官報資料版 平成15年9月24日




                  ▽土地白書のあらまし…………………………国土交通省

                  ▽法人企業動向調査(六月)…………………内 閣 府

                  ▽平成十五年四〜六月期平均家計収支………総 務 省











土地白書のあらまし


―平成十四年度土地の動向に関する年次報告―


国土交通省


 政府は、土地基本法(平成元年法律第八十四号)第十条の規定に基づき、「平成十四年度 土地の動向に関する年次報告」及び「平成十五年度において土地に関して講じようとする基本的な施策」(土地白書)を六月六日に閣議決定した。
 本年の土地白書では、第一部「土地に関する動向」において、近年の経済・社会の情勢下での地価の動向や、土地に関する国民の意識の変化について分析するとともに、土地取引の活性化と土地の有効利用のためには、都市の再生や魅力ある地域づくり、地籍調査をはじめとする土地に関する情報の一層の整備・提供が必要であること等について記述するとともに、土地の利用や所有・取引の動向等を概観している。
 第二部「土地に関して講じた基本的な施策」では、平成十四年度を中心として政府が最近において講じた土地に関する施策について取りまとめている。
 さらに、「土地に関して講じようとする基本的な施策」では、平成十五年度に政府が講じようとする施策について取りまとめている。

# 課題
上に掲げた土地白書のあらましの文章を、最後の文に続けて書き進めよ。

# 記録データ
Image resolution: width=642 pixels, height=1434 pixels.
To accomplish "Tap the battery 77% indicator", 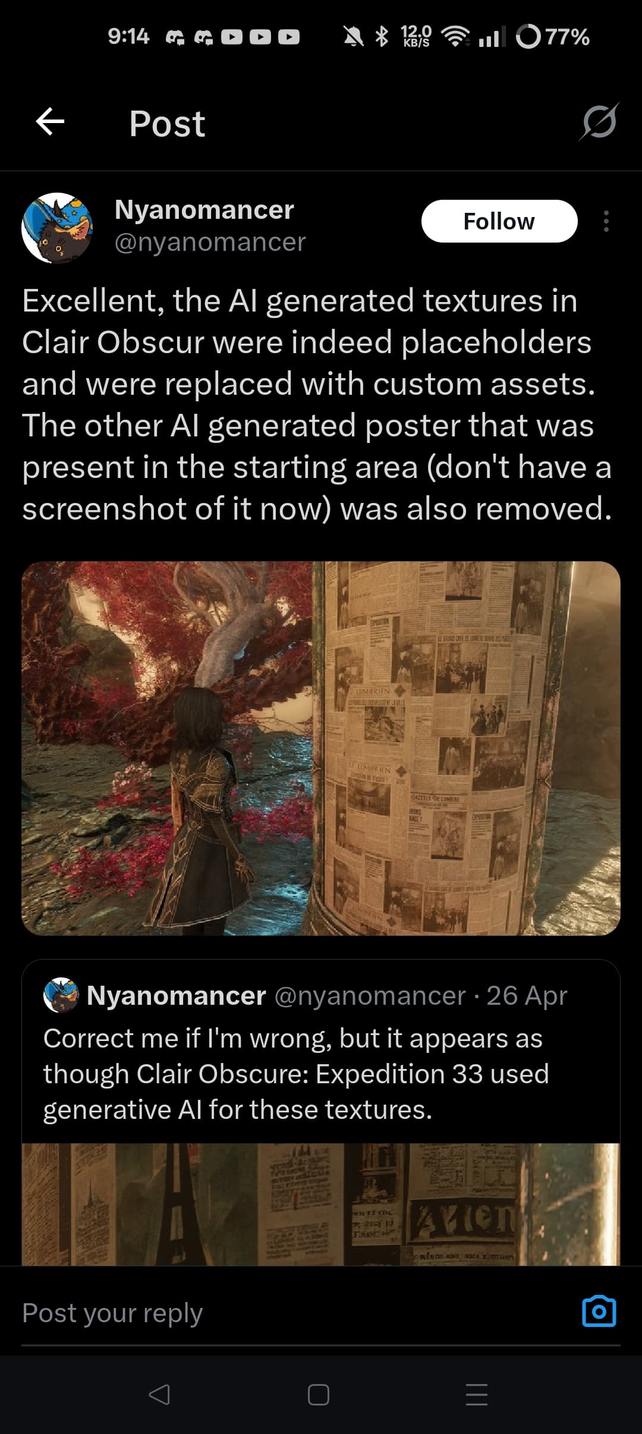I will [x=553, y=37].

# 出力結果
 以下、第一部の概要について紹介する。

<第一章> 社会経済の変化と土地の有効利用のための課題

第一節 土地市場の最近の動き

1 実需中心の土地市場における地価の個別化
 地価が十二年連続で下落している中で、土地を所有するだけで将来的に利益が得られるという状況ではなくなっている。土地は、「うまく利用することによってのみ価値が生み出せるものとなってきている」ということを、企業も個人も認識しつつあり、我が国の土地市場は実需中心の市場へと構造的に変化してきている。
 また、こうした中で、収益性・利便性の差や個別の地点のおかれた状況により地価の変動状況が異なるという「地価の個別化」の傾向がさらに強まっている(第1図参照)。
 バブル期からの地価の動向をみてみると、バブル期には、地価全体が高騰する中、地価水準の高い地点ほど大きく上昇し、バブル後には、大きく上昇した地点ほど下落幅が大きかったが、近年では、収益性・利便性の高い地点においては地価の横ばい・上昇もみられるのに対し、それ以外の地点においては大幅な下落が続いている(第2図参照)。

2 土地取引の動向
(1) 企業行動の変化
 我が国の企業は、長期にわたって土地所有に対する強い志向を有していたが、バブルの崩壊後、地価の下落が続く中で、土地が資産として有利であるという意識が低下し、収益性を重視する方向への変化がみられる(第3図参照)。
 地価の下落により、土地を所有している企業にとっては、バランスシートの悪化を招くとともに、土地の担保価値の減少によって資金調達が困難になる。このため、企業は、資本市場から直接資金の提供が受けやすくなるよう、不採算資産の売却を進めたり、土地購入に慎重になる傾向がある。
 しかし、一方で、地価の下落は、事業コストの削減や、より良い立地・条件での事業活動の実施が可能となるなど、企業にとってプラスに働く面がある。地価や賃料の下落により、取引の活発化やまちの新陳代謝が促進されることも期待される。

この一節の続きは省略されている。